The Effect of Resistance Training

When you lift weights or perform other kinds of resistance training, you are increasing the size of your muscle fibers, a process known as hypertrophy. This helps you increase your strength. Interestingly, some studies have shown that fast-twitch muscle fibers show greater increases in size than slow-twitch fibers; this means that athletes with a higher percentage of fast-twitch fibers may have an advantage when it comes to resistance training. It also may explain why different athletes will increase muscle size in different proportions even if they are using the same training program.

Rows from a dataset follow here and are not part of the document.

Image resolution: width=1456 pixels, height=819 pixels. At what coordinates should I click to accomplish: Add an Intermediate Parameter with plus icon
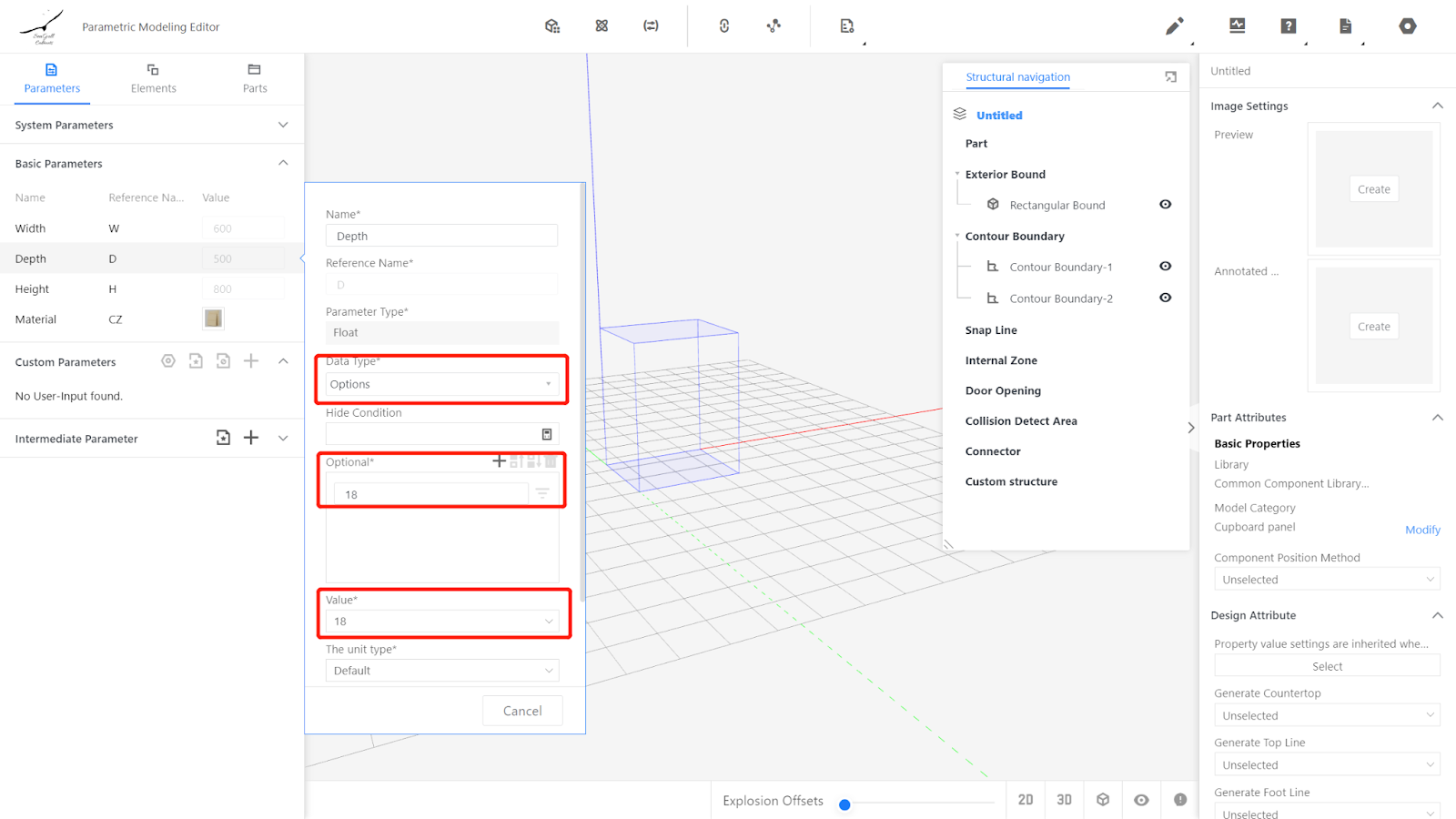click(251, 438)
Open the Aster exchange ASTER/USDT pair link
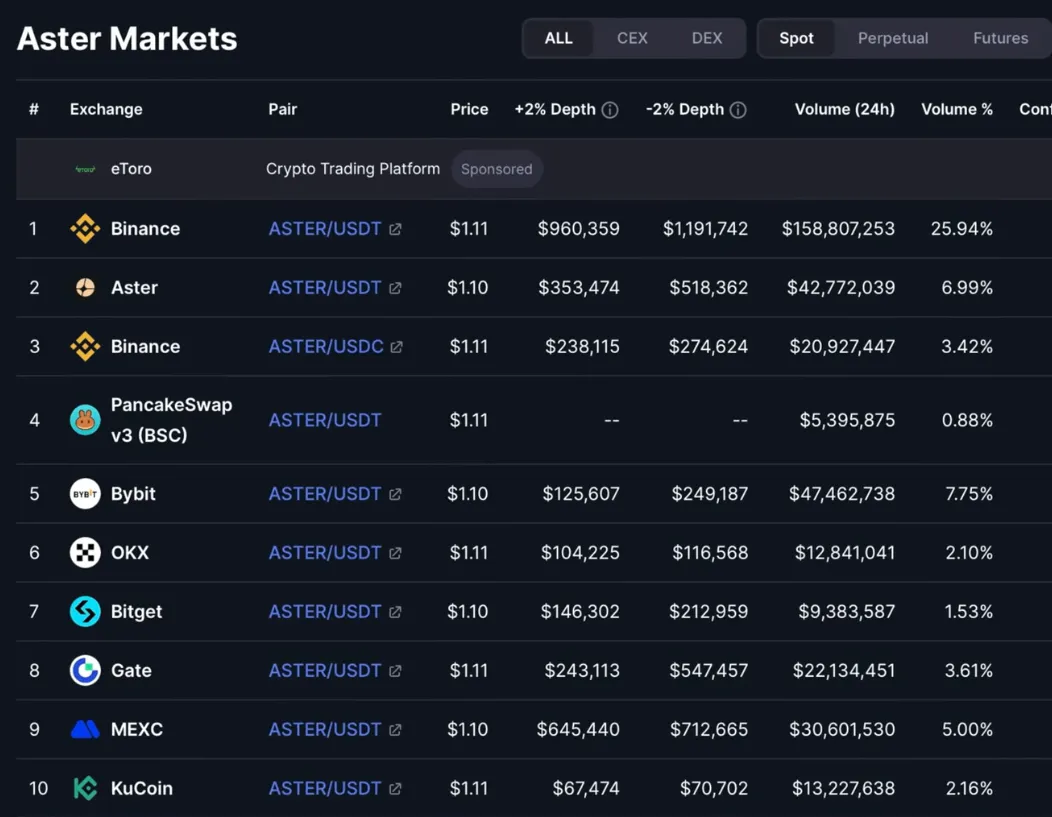 (325, 288)
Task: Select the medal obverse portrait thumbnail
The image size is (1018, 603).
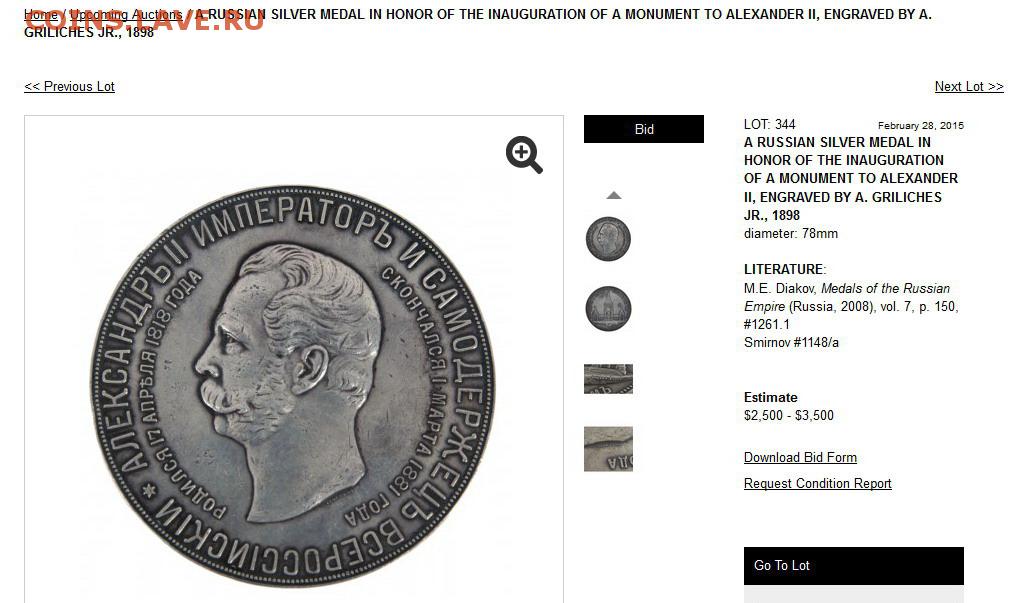Action: (608, 239)
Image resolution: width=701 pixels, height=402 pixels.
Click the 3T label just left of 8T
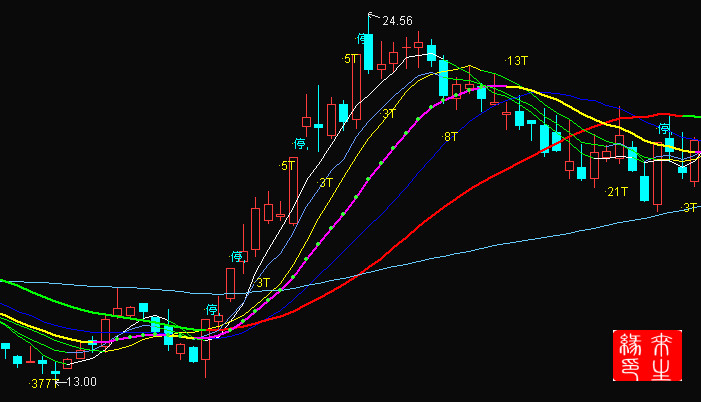pos(389,114)
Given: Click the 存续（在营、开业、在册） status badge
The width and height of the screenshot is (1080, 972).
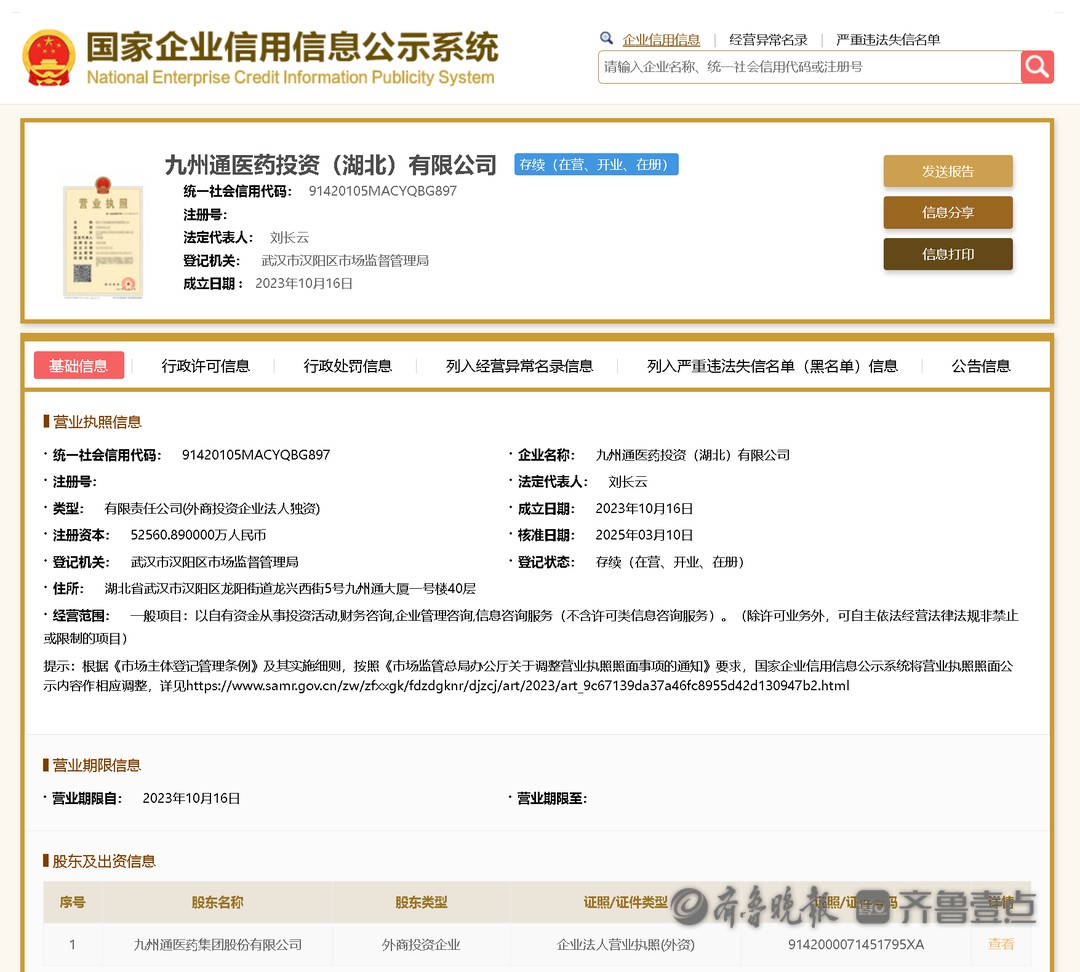Looking at the screenshot, I should [x=597, y=165].
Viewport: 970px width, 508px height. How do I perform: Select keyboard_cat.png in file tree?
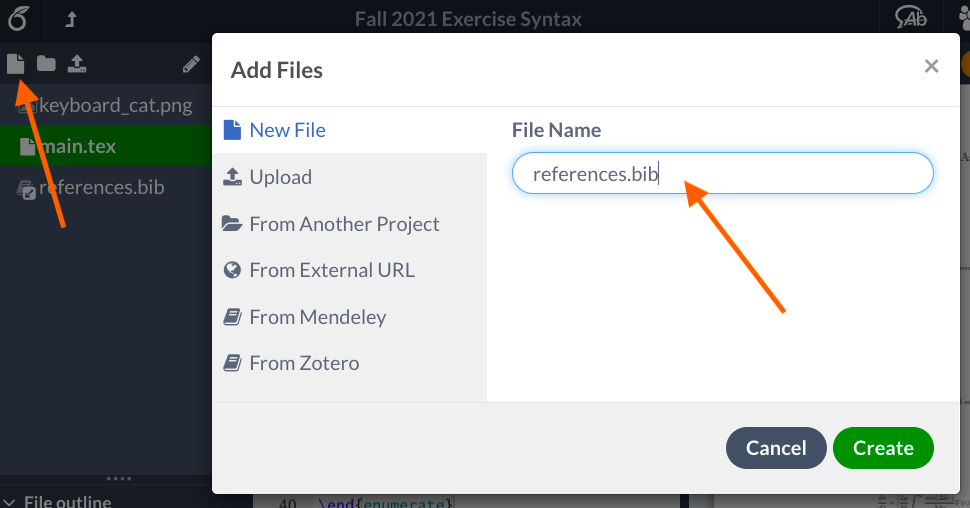114,105
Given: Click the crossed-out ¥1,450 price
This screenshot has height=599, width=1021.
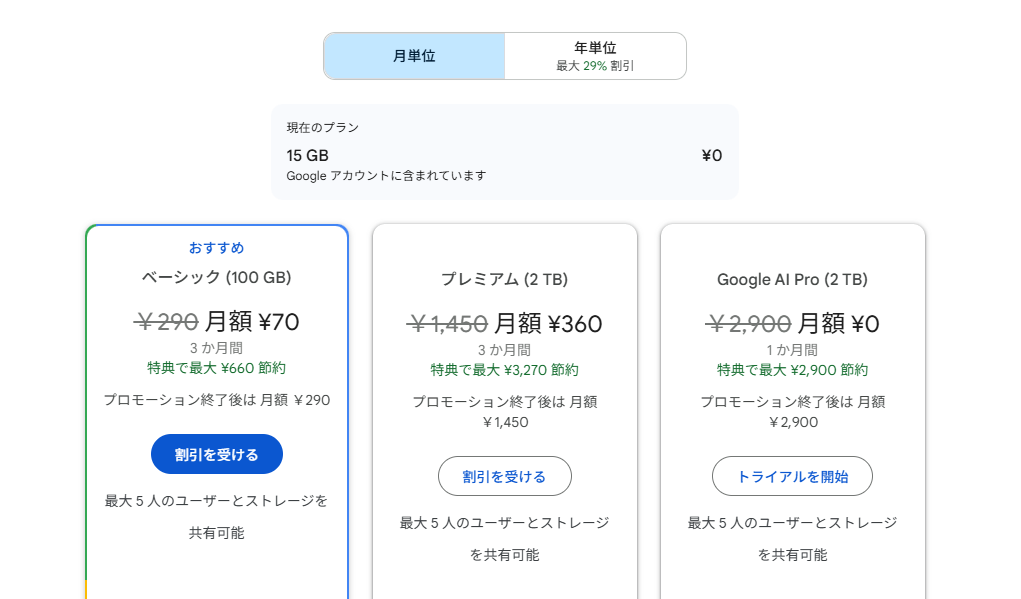Looking at the screenshot, I should pos(447,324).
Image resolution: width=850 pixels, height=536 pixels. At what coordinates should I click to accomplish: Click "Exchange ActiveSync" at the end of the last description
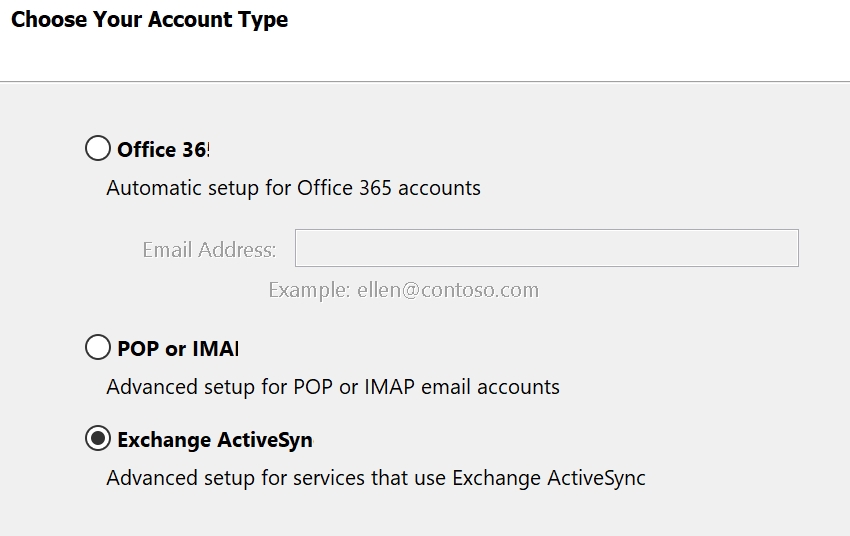click(549, 478)
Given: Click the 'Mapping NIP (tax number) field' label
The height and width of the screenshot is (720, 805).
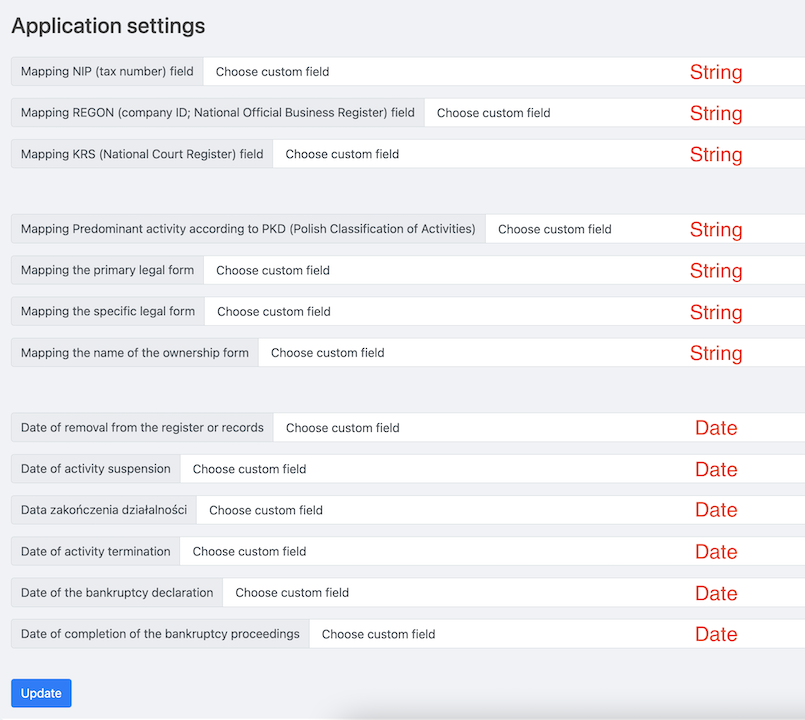Looking at the screenshot, I should pos(107,72).

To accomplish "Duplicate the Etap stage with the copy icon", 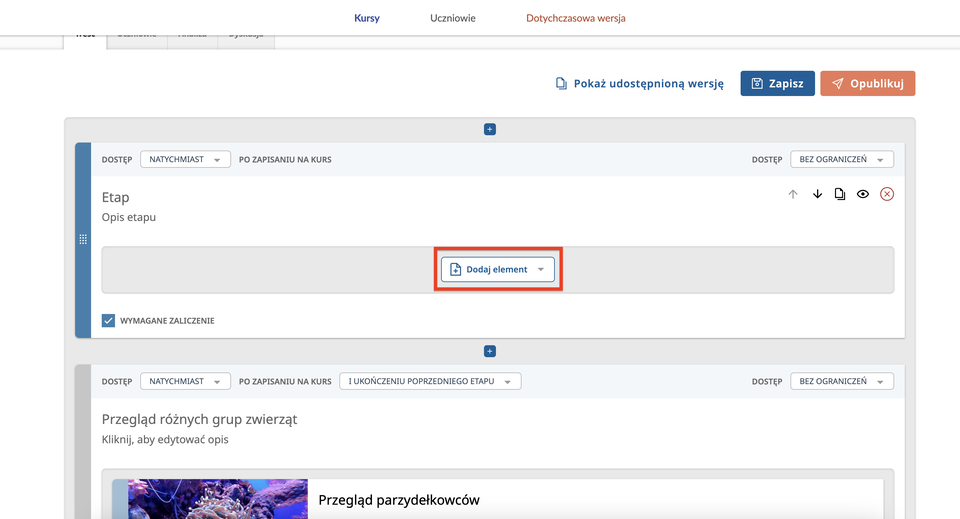I will 840,194.
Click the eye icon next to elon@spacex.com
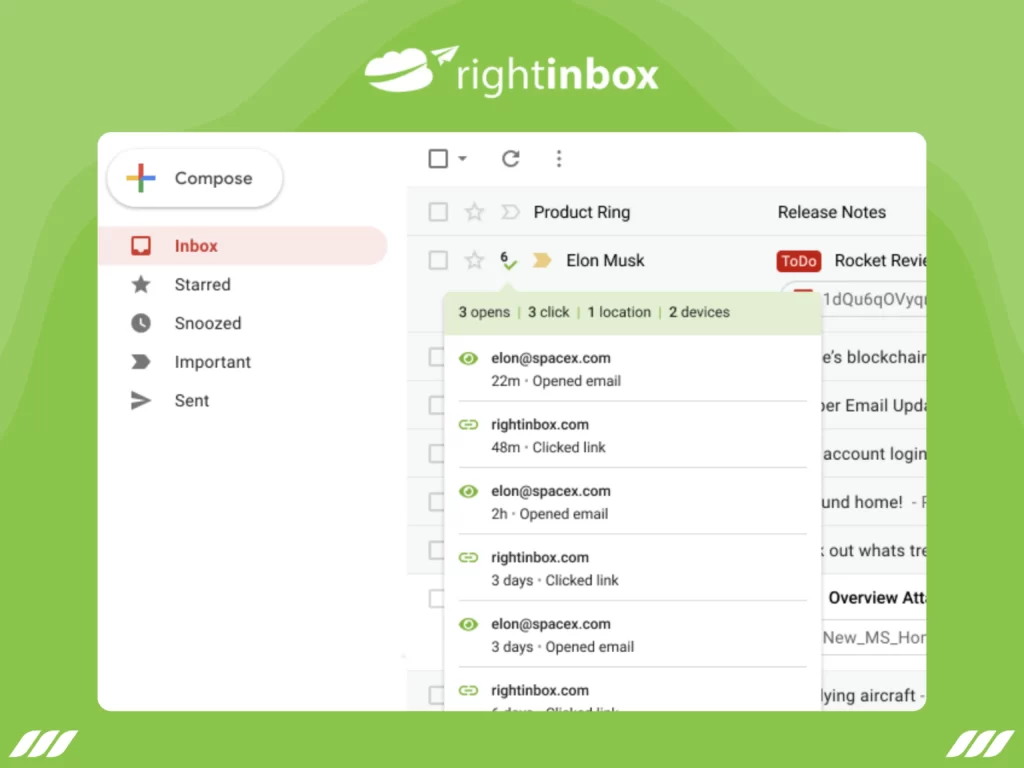This screenshot has width=1024, height=768. click(x=468, y=357)
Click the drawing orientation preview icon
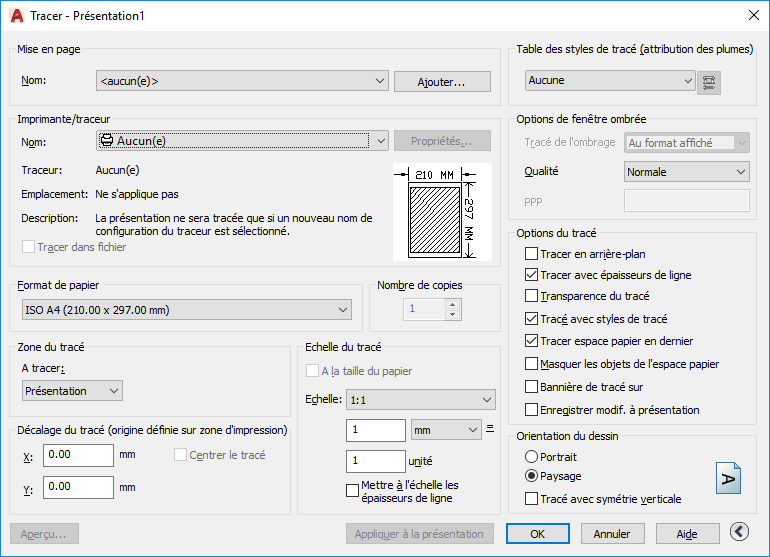Viewport: 770px width, 557px height. pos(727,478)
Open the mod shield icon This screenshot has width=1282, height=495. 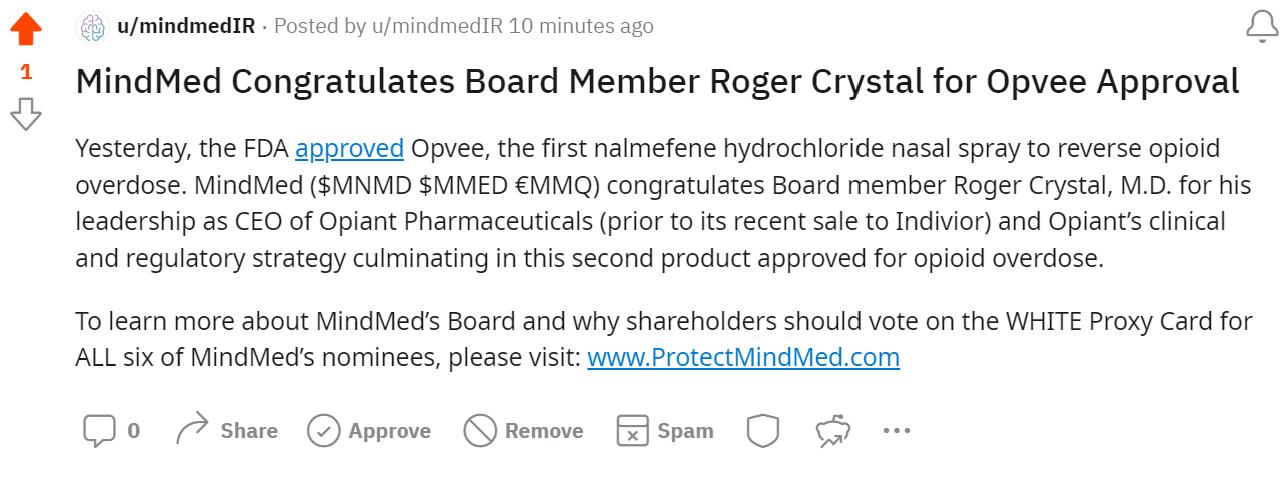(x=763, y=431)
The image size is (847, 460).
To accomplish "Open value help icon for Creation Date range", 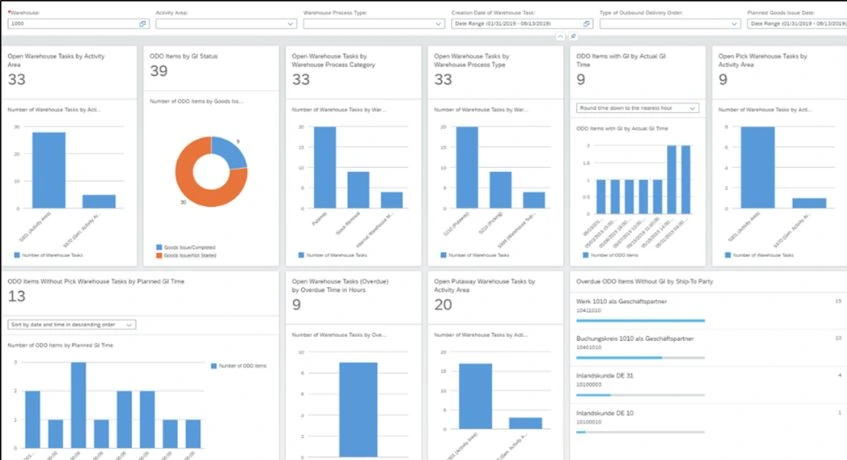I will click(587, 24).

Muscle-fiber increase from resistance training has been shown to be comparable in women and men, although it is often not as noticeable in women because they have a higher percentage of body fat than men, along with fewer hormones that help increase muscle size.

When you begin a weight training program like one of those described later in this book, your body generally requires about four to six weeks to make the overall adaptations to the new stresses it is undergoing. You may feel stronger within the first two weeks because your neurological system is making the adaptation more quickly, but your actual strength will take a little longer to increase. You also may not notice any significant difference in muscle size for the first month or two, even though you may feel yourself getting stronger.

As with aerobic exercise, you need to start slowly and build gradually when you are following a weight training program. You may not be lifting as much as the person next to you in the early stages, but you probably won't hit a plateau as early, either. And over the long term, your results will be the same or better.